Operation Chaos (novel)

Operation Chaos (novel)
Operation Chaos  
OperationChaos.jpg
Cover of first edition (hardcover)
Author(s) Poul Anderson
Country United States
Language English
Genre(s) Science fiction, Fantasy novel
Publisher Doubleday
Publication date 1971
Media type Print (Hardcover & Paperback)
ISBN 0-385-00588-1
Followed by Operation Luna, 2000

Operation Chaos is a 1971 science fiction/fantasy fixup novel by Poul Anderson. A sequel, Operation Luna, was published in 2000.

Plot summary

In an alternate world, where the existence of God has been scientifically proven and magic has been harnessed for the practical needs of the adept by the degaussing of cold iron, the United States is part of an alternate Second World War in which the enemy is not Germany but a resurgent Islamic Caliphate, which has invaded the United States. Werewolf Steven Matuchek and witch Virginia meet on a military mission to stop the invading Islamic army from unleashing a secret superweapon, a genie released from a bottle in which it had been sealed by King Solomon.
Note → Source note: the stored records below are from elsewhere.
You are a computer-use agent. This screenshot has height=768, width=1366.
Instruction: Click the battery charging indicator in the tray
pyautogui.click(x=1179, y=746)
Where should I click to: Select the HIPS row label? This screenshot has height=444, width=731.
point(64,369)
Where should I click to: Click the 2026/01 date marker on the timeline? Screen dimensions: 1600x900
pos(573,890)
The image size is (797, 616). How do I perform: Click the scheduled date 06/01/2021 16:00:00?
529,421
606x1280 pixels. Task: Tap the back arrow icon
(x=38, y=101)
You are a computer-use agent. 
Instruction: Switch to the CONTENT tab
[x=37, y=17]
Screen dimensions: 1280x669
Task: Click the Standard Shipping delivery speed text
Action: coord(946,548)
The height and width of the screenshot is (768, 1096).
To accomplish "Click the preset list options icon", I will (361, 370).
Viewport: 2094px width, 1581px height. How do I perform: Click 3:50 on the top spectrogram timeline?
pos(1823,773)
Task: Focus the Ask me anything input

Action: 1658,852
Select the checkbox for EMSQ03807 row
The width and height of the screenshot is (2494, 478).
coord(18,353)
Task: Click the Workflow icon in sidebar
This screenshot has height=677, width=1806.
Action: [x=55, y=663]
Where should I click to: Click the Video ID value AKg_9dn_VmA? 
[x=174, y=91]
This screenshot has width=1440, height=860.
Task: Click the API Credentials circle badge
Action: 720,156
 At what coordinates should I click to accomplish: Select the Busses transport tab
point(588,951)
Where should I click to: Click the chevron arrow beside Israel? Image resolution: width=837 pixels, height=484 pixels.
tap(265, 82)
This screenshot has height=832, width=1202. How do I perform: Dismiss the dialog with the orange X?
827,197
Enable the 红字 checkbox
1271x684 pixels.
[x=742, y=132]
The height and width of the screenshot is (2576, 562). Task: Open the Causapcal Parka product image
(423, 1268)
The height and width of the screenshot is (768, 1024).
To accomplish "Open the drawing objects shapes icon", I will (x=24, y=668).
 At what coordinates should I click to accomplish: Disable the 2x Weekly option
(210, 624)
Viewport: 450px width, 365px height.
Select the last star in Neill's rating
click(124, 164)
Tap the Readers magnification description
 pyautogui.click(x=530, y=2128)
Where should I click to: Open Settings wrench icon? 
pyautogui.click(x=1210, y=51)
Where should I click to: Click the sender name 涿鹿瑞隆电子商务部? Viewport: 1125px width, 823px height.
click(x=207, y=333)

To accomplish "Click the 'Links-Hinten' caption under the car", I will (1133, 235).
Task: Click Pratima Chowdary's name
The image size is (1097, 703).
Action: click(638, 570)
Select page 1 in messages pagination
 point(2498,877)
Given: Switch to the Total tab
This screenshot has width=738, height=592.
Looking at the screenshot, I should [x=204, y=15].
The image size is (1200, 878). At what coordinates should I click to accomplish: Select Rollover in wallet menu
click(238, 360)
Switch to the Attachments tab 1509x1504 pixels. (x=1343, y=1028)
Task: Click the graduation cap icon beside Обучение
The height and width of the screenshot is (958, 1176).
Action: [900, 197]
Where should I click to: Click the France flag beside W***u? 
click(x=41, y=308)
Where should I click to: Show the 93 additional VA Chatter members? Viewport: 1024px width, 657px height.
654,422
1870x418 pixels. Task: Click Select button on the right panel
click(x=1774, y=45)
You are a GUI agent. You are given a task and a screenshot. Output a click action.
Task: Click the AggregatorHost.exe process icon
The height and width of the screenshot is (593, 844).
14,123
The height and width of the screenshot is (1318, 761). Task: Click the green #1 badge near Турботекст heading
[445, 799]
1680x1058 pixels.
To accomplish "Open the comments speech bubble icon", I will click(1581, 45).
Together, they fight against the demon and incidentally fall in love with each other.

After the end of the war (an American victory as in our WWII, but U. S. forces remain in occupation of former enemy lands for much longer) the two of them continue and deepen their liaison and have various additional adventures (which were originally published as a series of independent stories). Among other things they stop an elemental summoned as a college prank which had gone amok, confront a succubus/incubus on their honeymoon, and enter the Hell dimension to save their daughter (who has been kidnapped and taken there, with a changeling left in her crib in her place).

Some parts of the book can be seen as a kind of social satire. For example, the widespread use of flying brooms and carpets (actually, both have cabins mounted on top of the basic flying instrument) provides in this world a non-polluting flying substitute for cars, which encounters no traffic jams as it can use the whole of the sky. Later, in Hell the protagonists encounter an especially nasty form of torture reserved for heavy sinners: to be enclosed in horrible, clumsy ground vehicles which emit noxious fumes and move with agonising slowness along crowded strips of asphalt.

While in Hell the protagonists are at a loss to understand the identity of a moustached man with a strange armband who speaks with a strong German accent, and why the most powerful demons tremble at sight of him, or why he uses the "ancient and honorable symbol of the fylfot". Their alternate history never had a Nazi Germany.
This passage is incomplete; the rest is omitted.